| Literature DB >> 35853912 |
Amir H Nikzad1, Yan Cong2, Sarah Berretta2, Katrin Hänsel3, Sunghye Cho4, Sameer Pradhan4, Leily Behbehani2, Danielle D DeSouza5,6, Mark Y Liberman4, Sunny X Tang7.
Abstract
Graphical representations of speech generate powerful computational measures related to psychosis. Previous studies have mostly relied on structural relations between words as the basis of graph formation, i.e., connecting each word to the next in a sequence of words. Here, we introduced a method of graph formation grounded in semantic relationships by identifying elements that act upon each other (action relation) and the contents of those actions (predication relation). Speech from picture descriptions and open-ended narrative tasks were collected from a cross-diagnostic group of healthy volunteers and people with psychotic or non-psychotic disorders. Recordings were transcribed and underwent automated language processing, including semantic role labeling to identify action and predication relations. Structural and semantic graph features were computed using static and dynamic (moving-window) techniques. Compared to structural graphs, semantic graphs were more strongly correlated with dimensional psychosis symptoms. Dynamic features also outperformed static features, and samples from picture descriptions yielded larger effect sizes than narrative responses for psychosis diagnoses and symptom dimensions.
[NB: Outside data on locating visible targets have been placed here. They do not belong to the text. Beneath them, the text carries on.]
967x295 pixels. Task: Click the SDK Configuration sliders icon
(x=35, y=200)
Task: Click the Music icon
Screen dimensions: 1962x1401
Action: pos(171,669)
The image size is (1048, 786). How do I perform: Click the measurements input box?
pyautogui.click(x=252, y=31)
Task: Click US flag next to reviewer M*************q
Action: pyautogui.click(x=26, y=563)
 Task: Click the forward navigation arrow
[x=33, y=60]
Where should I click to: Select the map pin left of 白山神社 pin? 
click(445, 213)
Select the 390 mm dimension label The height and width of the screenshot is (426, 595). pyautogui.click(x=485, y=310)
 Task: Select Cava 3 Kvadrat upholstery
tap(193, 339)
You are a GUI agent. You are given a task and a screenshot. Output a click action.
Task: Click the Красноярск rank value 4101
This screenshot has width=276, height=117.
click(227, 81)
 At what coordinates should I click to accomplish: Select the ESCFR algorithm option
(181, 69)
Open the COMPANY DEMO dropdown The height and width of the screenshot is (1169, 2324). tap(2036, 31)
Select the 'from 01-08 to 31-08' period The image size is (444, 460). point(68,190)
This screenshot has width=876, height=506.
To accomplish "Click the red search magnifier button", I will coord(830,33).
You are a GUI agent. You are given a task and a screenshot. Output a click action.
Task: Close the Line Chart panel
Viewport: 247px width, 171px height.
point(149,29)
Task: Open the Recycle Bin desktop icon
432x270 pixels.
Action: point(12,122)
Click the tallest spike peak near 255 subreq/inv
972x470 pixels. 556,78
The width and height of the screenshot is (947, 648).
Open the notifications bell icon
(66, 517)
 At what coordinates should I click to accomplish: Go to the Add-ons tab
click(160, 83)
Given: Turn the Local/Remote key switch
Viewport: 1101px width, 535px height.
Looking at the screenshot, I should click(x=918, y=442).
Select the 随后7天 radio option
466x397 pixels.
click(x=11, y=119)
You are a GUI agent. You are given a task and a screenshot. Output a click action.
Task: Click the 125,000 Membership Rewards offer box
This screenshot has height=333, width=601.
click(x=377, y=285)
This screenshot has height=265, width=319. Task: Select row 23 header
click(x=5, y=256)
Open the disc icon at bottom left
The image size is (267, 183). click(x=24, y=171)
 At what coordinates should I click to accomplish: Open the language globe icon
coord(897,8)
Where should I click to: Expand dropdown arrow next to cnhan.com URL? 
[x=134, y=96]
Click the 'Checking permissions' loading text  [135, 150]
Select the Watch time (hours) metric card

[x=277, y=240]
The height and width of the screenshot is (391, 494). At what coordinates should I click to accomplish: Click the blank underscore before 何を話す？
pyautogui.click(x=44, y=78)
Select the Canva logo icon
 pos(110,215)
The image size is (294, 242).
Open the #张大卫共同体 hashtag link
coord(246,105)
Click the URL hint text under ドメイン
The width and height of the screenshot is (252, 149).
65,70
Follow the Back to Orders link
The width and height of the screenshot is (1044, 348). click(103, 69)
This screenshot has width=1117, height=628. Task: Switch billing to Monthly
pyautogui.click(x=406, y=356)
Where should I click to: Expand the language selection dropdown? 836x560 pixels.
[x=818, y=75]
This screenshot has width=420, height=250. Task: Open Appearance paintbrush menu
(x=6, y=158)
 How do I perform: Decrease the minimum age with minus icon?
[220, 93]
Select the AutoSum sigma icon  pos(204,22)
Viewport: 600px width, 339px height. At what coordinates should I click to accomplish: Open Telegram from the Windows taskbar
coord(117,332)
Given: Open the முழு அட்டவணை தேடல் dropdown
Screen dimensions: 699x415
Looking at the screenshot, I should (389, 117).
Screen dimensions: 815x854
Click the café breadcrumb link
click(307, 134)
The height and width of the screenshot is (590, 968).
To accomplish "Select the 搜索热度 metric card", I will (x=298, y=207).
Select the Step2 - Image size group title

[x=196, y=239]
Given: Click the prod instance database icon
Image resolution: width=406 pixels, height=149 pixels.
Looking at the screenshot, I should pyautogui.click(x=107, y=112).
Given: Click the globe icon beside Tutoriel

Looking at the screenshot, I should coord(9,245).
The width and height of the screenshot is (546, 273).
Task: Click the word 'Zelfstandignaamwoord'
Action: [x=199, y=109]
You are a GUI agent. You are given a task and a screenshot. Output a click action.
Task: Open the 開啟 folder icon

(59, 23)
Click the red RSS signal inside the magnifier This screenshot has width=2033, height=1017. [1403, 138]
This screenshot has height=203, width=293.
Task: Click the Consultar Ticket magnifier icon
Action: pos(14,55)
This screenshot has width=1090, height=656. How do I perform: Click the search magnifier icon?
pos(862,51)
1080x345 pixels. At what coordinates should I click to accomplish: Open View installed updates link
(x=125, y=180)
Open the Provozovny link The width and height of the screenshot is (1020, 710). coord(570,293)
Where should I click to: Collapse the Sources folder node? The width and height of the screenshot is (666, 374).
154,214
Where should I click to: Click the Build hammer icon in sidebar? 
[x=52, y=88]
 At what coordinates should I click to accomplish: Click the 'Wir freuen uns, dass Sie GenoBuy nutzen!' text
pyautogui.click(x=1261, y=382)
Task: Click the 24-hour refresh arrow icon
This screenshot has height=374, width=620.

Overall, semantic graphs captured unique and clinically meaningful information about psychosis and related symptom dimensions. These features, particularly when derived from semi-structured tasks using dynamic measurement, are meaningful additions to the repertoire of computational linguistic methods in psychiatry.Entities:
Year: 2022 PMID: 35853912 PMCID: PMC9261087 DOI: 10.1038/s41537-022-00263-7
Source DB: PubMed Journal: Schizophrenia (Heidelb) ISSN: 2754-6993
Fig. 1Speech graph methodology.
a Structural and semantic graph representations of a given text are illustrated. The structural representation is produced based on sequential relations between lemmatized content words (e.g., I→see→cookie→jar, etc.). The semantic representation is produced by connecting elements that act upon each other (e.g., I→chair; kid→cookie jar), and linking verb predicates to their arguments (e.g., see→I; see→chair; grab→kid; grab→cookie jar). b Dynamic graph features are computed by sliding a window of fixed length throughout each sample to produce n instances of graph representations. Subsequently, each graph feature is calculated as the mean value of n features each belonging to a particular instance. Successive sequential graphs progress one word at a time in windows of 30 words, and semantic graphs slide one utterance at a time in windows of three utterances.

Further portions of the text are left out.